How many lines of the material below contain the string "menu", matching case exactly? Reply with the number only.

Records for the exercise
┏━━

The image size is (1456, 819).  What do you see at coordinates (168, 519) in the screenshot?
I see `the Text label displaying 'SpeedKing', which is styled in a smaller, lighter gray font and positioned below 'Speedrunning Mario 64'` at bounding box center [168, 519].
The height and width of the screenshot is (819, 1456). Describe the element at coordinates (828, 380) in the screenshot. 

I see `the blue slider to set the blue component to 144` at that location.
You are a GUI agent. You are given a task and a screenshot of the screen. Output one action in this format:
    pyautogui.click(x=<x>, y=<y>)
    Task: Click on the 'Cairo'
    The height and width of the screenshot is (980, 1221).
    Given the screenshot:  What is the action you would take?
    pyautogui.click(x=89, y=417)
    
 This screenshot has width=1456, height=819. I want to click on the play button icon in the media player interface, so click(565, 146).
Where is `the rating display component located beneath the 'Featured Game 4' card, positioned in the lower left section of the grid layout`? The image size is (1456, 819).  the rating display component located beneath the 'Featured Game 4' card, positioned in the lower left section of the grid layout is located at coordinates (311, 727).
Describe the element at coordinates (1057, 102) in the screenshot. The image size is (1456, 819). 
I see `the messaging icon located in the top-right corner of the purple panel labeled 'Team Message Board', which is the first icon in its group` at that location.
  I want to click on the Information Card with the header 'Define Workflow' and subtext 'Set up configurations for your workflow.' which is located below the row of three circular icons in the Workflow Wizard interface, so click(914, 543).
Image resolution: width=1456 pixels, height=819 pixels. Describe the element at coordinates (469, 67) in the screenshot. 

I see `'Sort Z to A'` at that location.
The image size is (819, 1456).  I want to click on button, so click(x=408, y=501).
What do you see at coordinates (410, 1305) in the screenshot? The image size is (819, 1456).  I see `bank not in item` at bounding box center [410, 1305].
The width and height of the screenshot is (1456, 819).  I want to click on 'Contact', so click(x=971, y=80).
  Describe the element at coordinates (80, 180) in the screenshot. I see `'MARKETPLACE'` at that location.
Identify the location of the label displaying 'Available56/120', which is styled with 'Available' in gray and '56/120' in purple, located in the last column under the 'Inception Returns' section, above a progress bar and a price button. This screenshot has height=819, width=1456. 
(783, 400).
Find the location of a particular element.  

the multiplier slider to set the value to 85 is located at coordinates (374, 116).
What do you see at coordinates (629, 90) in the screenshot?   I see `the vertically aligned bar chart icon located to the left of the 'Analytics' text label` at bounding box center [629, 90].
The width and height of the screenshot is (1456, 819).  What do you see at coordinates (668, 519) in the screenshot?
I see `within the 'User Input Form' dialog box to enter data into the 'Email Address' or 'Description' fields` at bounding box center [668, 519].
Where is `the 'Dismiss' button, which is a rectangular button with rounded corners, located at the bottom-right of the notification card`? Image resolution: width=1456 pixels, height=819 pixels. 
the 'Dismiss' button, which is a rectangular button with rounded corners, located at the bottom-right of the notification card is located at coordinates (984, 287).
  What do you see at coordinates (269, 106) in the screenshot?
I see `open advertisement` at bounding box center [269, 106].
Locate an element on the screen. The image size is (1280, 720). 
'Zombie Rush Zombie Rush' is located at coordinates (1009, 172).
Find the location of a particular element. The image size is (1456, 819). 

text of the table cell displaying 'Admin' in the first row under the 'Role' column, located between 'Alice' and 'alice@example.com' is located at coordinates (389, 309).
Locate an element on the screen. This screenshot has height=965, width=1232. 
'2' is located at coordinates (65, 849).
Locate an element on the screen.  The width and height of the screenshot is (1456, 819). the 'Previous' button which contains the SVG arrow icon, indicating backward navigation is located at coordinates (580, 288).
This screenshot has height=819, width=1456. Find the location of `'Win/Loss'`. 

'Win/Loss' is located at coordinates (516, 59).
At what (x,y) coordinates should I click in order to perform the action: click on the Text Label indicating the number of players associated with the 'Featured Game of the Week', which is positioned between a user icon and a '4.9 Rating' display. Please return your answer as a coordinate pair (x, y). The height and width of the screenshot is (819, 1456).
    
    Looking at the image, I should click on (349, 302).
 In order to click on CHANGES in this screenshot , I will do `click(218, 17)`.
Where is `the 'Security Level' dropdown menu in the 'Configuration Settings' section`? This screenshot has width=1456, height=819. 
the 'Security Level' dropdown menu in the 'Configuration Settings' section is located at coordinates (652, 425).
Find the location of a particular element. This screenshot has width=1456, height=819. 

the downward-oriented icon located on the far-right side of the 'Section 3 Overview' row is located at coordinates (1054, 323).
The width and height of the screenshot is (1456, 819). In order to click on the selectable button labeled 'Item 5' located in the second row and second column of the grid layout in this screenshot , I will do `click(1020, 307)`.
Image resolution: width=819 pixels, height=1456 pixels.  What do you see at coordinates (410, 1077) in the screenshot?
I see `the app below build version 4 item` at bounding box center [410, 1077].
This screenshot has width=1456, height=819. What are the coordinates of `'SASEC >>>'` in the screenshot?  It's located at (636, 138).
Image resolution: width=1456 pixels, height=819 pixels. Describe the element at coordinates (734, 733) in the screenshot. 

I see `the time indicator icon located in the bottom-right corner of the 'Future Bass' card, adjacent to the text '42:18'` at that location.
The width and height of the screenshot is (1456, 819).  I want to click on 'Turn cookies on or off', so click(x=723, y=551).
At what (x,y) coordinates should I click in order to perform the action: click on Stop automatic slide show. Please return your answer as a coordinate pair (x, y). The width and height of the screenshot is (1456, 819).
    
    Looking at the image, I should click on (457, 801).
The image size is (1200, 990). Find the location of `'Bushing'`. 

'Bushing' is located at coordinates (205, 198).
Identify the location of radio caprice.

┗━━

Completed exercise
2